If voters don’t approve extending the sales tax, the railroad overpass could still be built in 2008, when it was originally scheduled for construction.

But plans for the community center will die, officials say. The city has sold $3.5 million in bonds funded by existing city taxes to pay for the project, but the low bid for construction was $4.2 million. The city has three years from the time the bonds were sold to use the money or refund it, but without additional funding, the project can’t progress past the $500,000 in dirt work that is already completed.

Polantz, who has voted against extending the sales tax every one of the three times it has come before the council in the past two months, defended his position by saying it was a matter of integrity. The council told voters in 1999 when they approved the tax that it would sunset when the water improvement bonds it supports are paid off.

He wanted to pay for the community center and overpass by increasing the city millage from 3.5 to 4.5, but city voters said no to that plan in last week’s election, which cost the city about $5,000.
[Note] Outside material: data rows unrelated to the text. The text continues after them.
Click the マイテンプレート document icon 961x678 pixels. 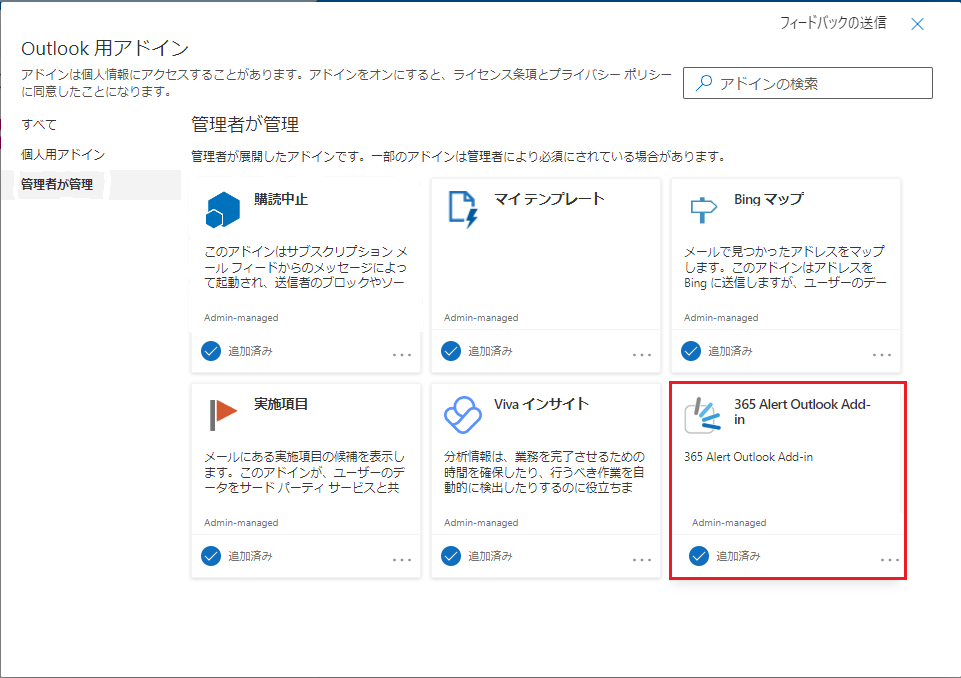tap(463, 208)
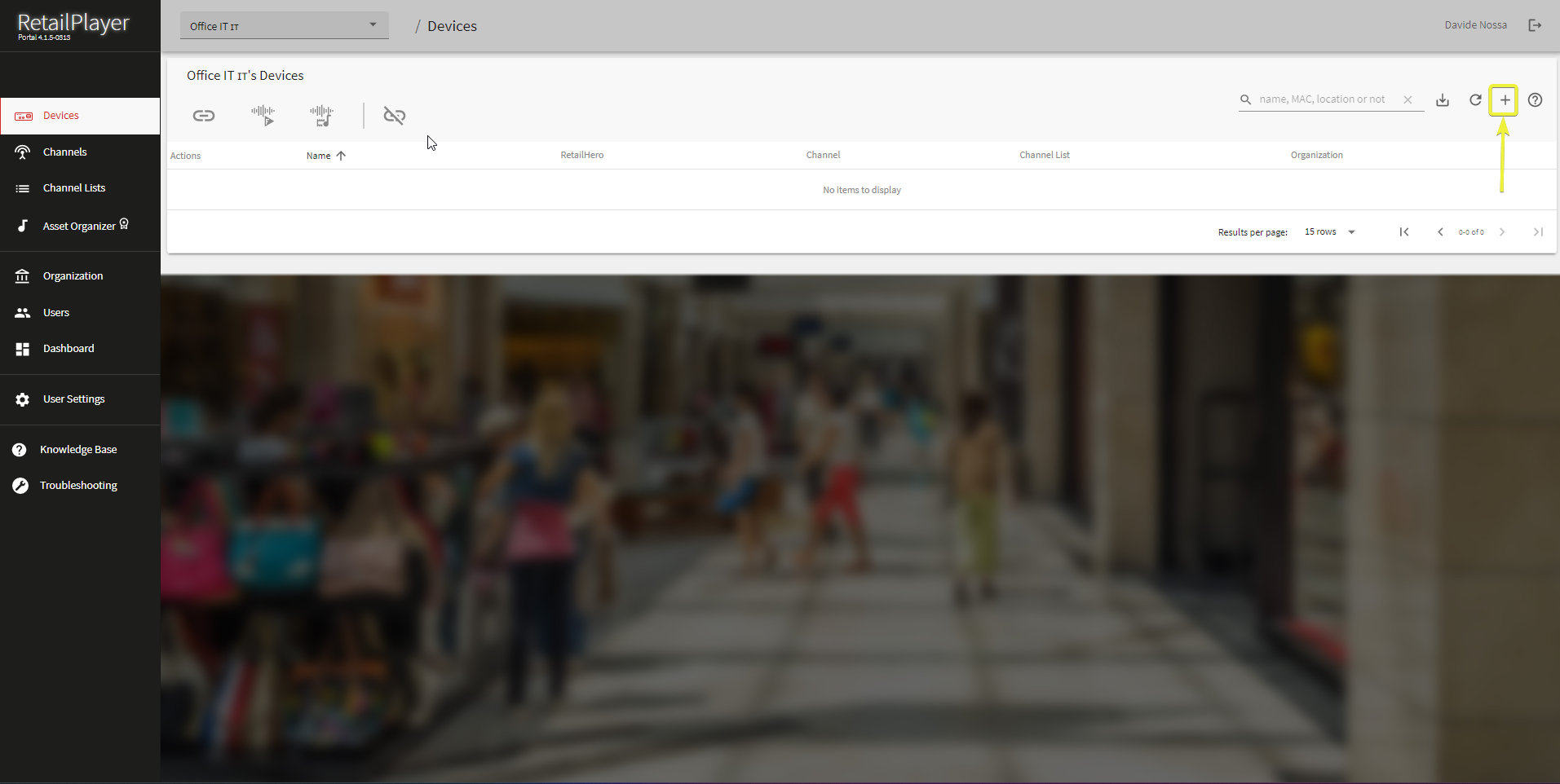Expand the Office IT organization dropdown
Image resolution: width=1560 pixels, height=784 pixels.
point(284,25)
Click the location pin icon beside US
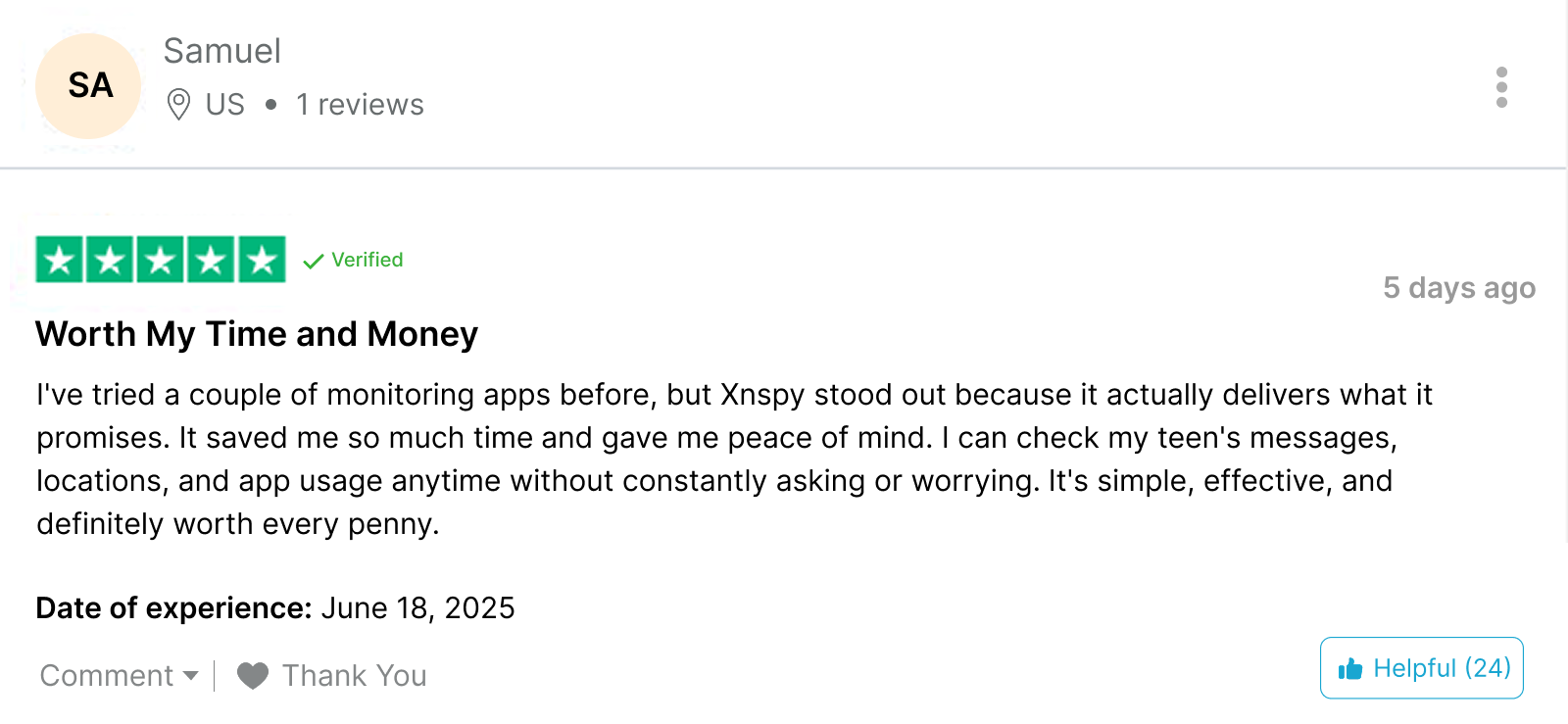 click(178, 104)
“Since I’ve been on the council, all I’ve heard about is unfunded projects, unfunded projects,” said Cook, who is in his first year on the council.

“Let’s complete all our projects, then let’s put the burden back on the council and mayor to make sure we are frugal with the money so there are no more unfunded projects,” he said.

A public hearing on in-creasing sewer rates was held before the regular council meeting, and the council chamber was still so full during the regular meeting that people had to stand against the wall.

One of those standing was Bill Pedersen, a member of the Lonoke County Quorum Court, who addressed the council, saying people are tired of being taxed as evidenced by the election the week before.

Pedersen told the aldermen they should take off the community center and overpass because voters had clearly rejected them. Cook said the voters had only said they didn’t want any new taxes.
Patty Webber disagreed with Peder-sen. The disappointment of the children who use the gym on Richie Road was palpable, she said, making the already hot gym seem even hotter.

Margie Webb told the council that a sales tax hurts poor people the most, and there was no guarantee extending the tax will hold sewer rates down.

But Janet Clinton said taxes will never go down anyway, so the council should give people the choice between paying for the new sewer plant with a rate increase or the existing tax.

Waymack, who is trying to limit his public support of paying for the plant with the tax, said that was all the council is really doing with its ordinance, putting the question to the voters and letting them decide.